You know, we read Tolstoy today with great pleasure. We read--Shakespeare being the extreme example because that's like 500 years of survival. But, it's because of this dynamic that the book is entertaining.

And yet, the loose--the disarray of elements held together in this harmony allow for an invite, a constant reinterpretation of what the text means.

And, this also allows people from different races and genders and social classes to enjoy the work over different periods of time. And for the same person to read the book at the age of 20, 40, and 60 to enjoy it each time and yet walk away with a very different perspective of what it meant to them. You know?

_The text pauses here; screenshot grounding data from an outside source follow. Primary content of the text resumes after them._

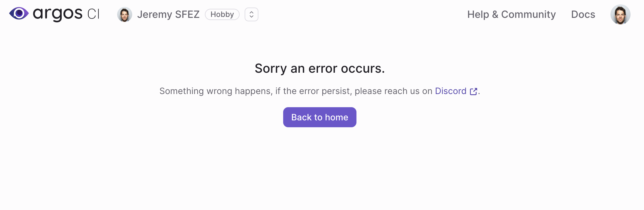Open your account menu via the top-right avatar
644x210 pixels.
[x=621, y=14]
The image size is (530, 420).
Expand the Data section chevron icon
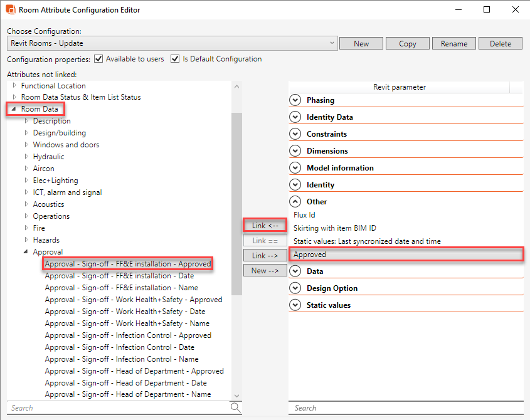pyautogui.click(x=295, y=272)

So, this is really the goal. And, whether I achieve it or not, time tells. But, so, you create A Gentleman in Moscow with this as the goal and you hope that different people are coming to it and discovering different things. The personality of the Count and his ethos is one element. And, you hope that the richness of the book will serve and engender different insights for different people--many of which are beyond the scope of even my understanding. That's the ideal.

Russ Roberts: Well, I'm very grateful that--I don't know whether I should be happy or sad but you can tell me, as to whether we've delayed the next Amor Towles novel this morning. And, if so, are you willing to give us a hint as to what that is?

Amor Towles: My new novel, coincidentally or maybe not coincidentally, it does start in Cairo in the 1940s. I read the Mahfouz half a decade ago. But, my new book starts in Cairo in the mid-1940s for a very different reason and ends in New York in 1999. But, that's all I'll tell you about it.

Russ Roberts: My guest today has been Amor Towles. Amor, thanks for being part of EconTalk.

Amor Towles: Thanks for having me, Russ.